Review: Love (National Theatre)

Following the acclaimed ”Beyond Caring”, Zeldin returns to the National in this co-production with Birmingham Repertory Theatre

Love is all and love is nothing. Alexander Zeldin‘s devised piece takes us into temporary accommodation and shows us a slice of life below the breadline. Set in the communal area of a council hostel, where those with nowhere to live wind up, it’s an unblinking look at poverty; what it looks like, what it feels like, what it does to human beings. It’s undeniably galling, the way hardship piles up on hardship until people buckle, but there’s something fundamentally problematic about Zeldin’s approach.

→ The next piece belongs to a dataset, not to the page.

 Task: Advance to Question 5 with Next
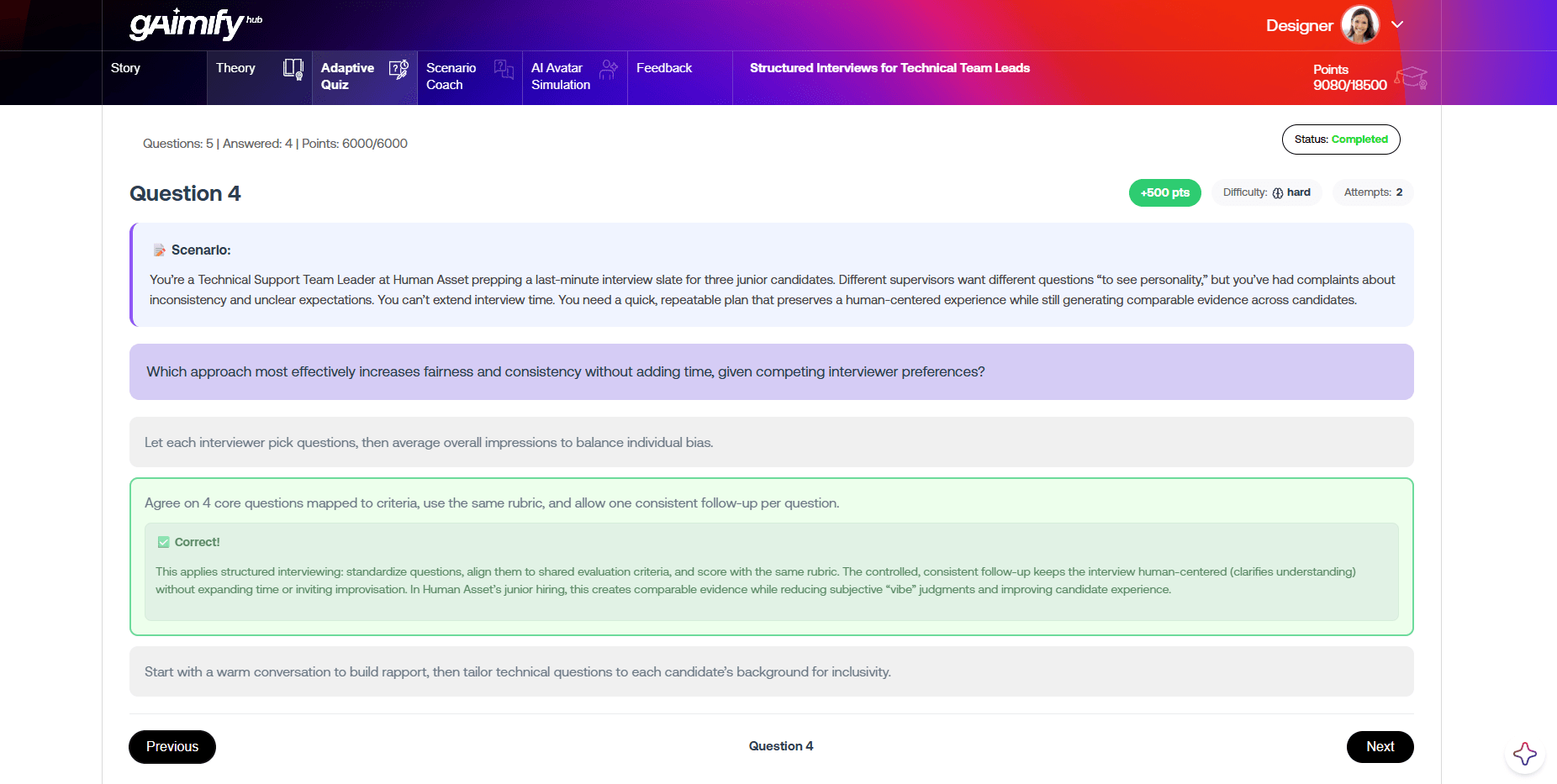pos(1380,746)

"This place is crap, Dad," says a huffy adolescent boy, iPad in hand – a fair assessment. There’s one toilet, a kitchen and a couple of tables between four sets of residents. A family of four are crammed into one room. Next door, a middle-aged man and his ailing mother share a bed. A Sudanese woman walks by. A Syrian man moves in. All of them live more or less on top of each other, with no privacy to speak of and no space to themselves. Breakfast means wiping down someone else’s mess. A quick pee entails waiting your turn.

Very little happens. Colin (Nick Holder) washes his mother’s hair in the sink. Dean (Luke Clarke) cooks his family dinner – a packet of microwavable rice split four ways. There’s a brief showdown over a red mug. What you see are trivial tensions between people: the frictions that come from cohabitating and the abrasions that result. When life’s wound this tight, tiny tremors do great damage. They can make people snap.

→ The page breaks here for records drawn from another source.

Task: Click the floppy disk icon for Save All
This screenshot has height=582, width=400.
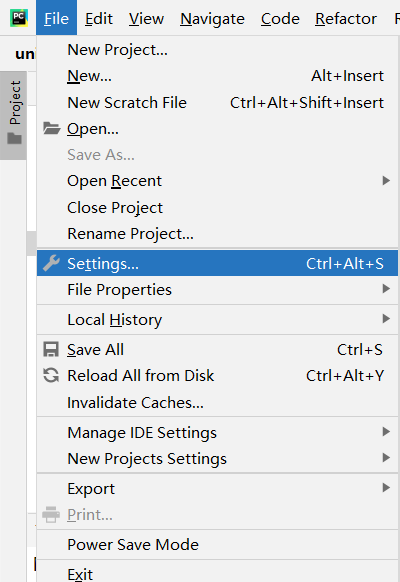Action: (x=51, y=350)
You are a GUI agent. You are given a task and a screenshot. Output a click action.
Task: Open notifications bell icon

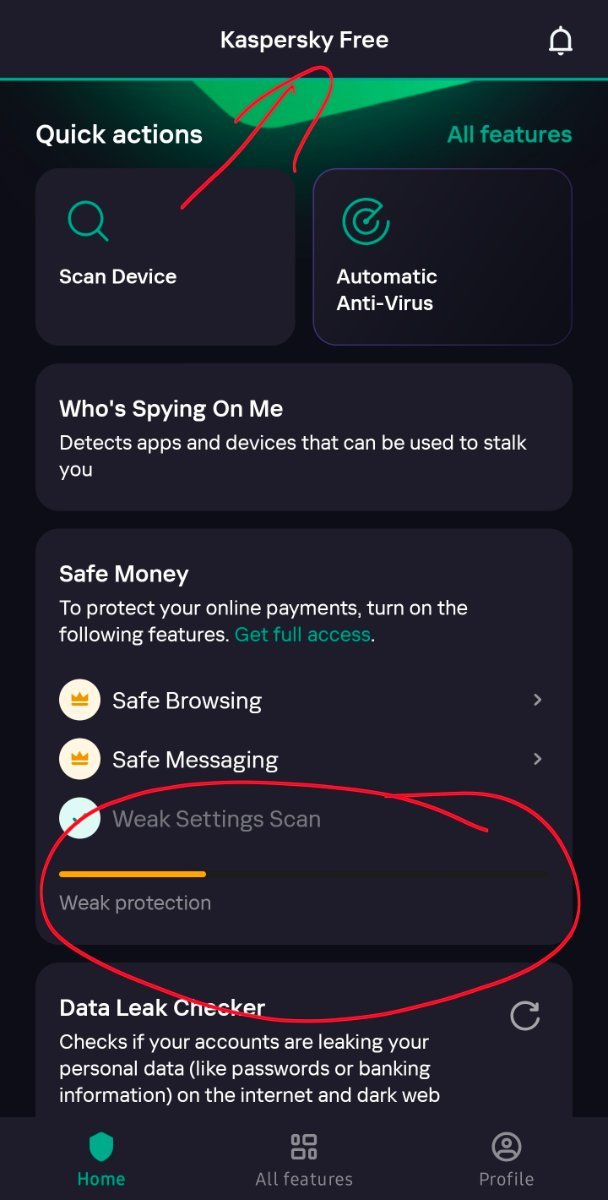coord(561,41)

In his last play Beyond Caring, Zeldin showed us a workplace; the precarious grind of zero-hour contracts. Love‘s a work play too – only the work involved is the task of surviving. Men return from the council office; eight hours spent queuing for a shrug and a system failure. Emma (Janet Etuk) tries to get the kids to school on time. Colin cares for his mum, clumsily but constantly. Hope drains away, bitterness rises – and, every so often, love forces through. It’s a smile from a small girl to an elderly woman, a pirouette to raise a titter, a son jostling his mother with a joke. More often, there’s shame and frustration and pain, and ever so slowly, notch by notch, Zeldin tautens the tension and brings conflicts to bear. It blames a broken system. It points the finger at politics.

Love is undeniably powerful, and such restraint takes huge talent – but it’s all the more problematic for that. Zeldin’s almost showily unshowy; it's impossible to ignore the skill of the actors or the craft of the writing. It’s a paradox: the more credible the action, the more contrived it comes to feel and while Zeldin’s aware of that – blending the seating into the staging, as if we intrude on their space, and referencing art in the action (tinny hold music and stock Vettriano prints) – acknowledging the problem doesn’t solve it.

On it’s own terms, Love doesn’t surprise as Beyond Caring did; its human stories are that bit more generic and its characters, less complex. At base, they’re all hoping the same hopes and, second time around, the hyper-realism isn’t quite so disarming.

This isn’t poverty porn – it’s too honest and too earnest for that – but it sits oddly in context nonetheless. It’s almost impossible not to see the set budget, the cast’s wages, the ticket prices and programme costs in light of the lives being represented – and for what? To show us something that exists, to drive at social change. There’s no metaphor here, just illustration. Stick a phone number at the bottom of the stage, and it’s not art, but an appeal. That might be admirable, but is it effective – or is it merely cathartic?

At the end, Anna Calder-Marshall bends the fictional frame and, as the oldest resident, wades unsteadily through the audience. She needs our support and, on press night, a woman in the second row reached out sobbing. "I’m so sorry," she said. But to whom and for what? Is that all? Is it enough? Is that love? I’m not sure.

Love runs at the National Theatre until 10 January 2017.